We have been active in the bulk market in small size, right, and able to replenish the portfolio somewhat as well as being participating in the flow market. We are confident that we are going to be able to maintain our servicing portfolio or even grow it over time. We think we are going to be using all of the tools that are available to us in both the bulk and flow markets and eventually the DTC once that gets more up to scale and fully formed.

Merrill Ross (Senior REIT Research Analyst)

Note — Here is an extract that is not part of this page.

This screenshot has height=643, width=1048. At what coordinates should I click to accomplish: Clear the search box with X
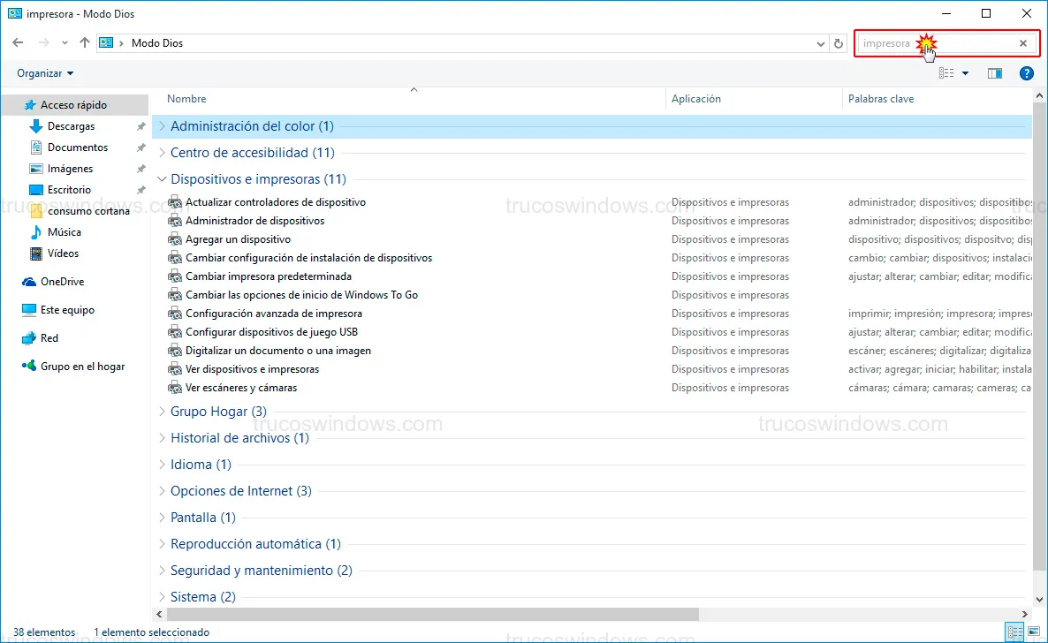tap(1023, 43)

Great. Thank you. The last one is quite small, but you threw out a mention to being interested in the Ginnie Mae market. Do you see price dislocations there, or is that just sort of a safe harbor for return generation when the GSEs are being recapped and released?

Nick Letica (CIO)

You know what? I think it's many factors. I mean, we're taking the beginning stages in order to get involved in that market. The rationales are number one, just to have the ability to participate in the broader aspect of the servicing market rather than just conventional, the ability to be able to service and sub-service for Ginnie Mae's. It is slightly cheaper. It's a little bit more opportunity there. I think being able to be a more full-service mortgage originator/servicer sort of requires us to be involved in the Ginnie Mae market. We are taking the beginning steps in order to do that.

Merrill Ross (Senior REIT Research Analyst)

Thank you.

Operator (participant)

There are no further questions at this time. I will turn the conference back to Bill Greenberg for any additional or closing remarks.

Bill Greenberg (CEO)

I want to thank everyone for joining us today. Thank you, as always, to our shareholders for your interest. I look forward to talking to you again next quarter.

Operator (participant)

This concludes today's call. Thank you for your participation. You may now disconnect.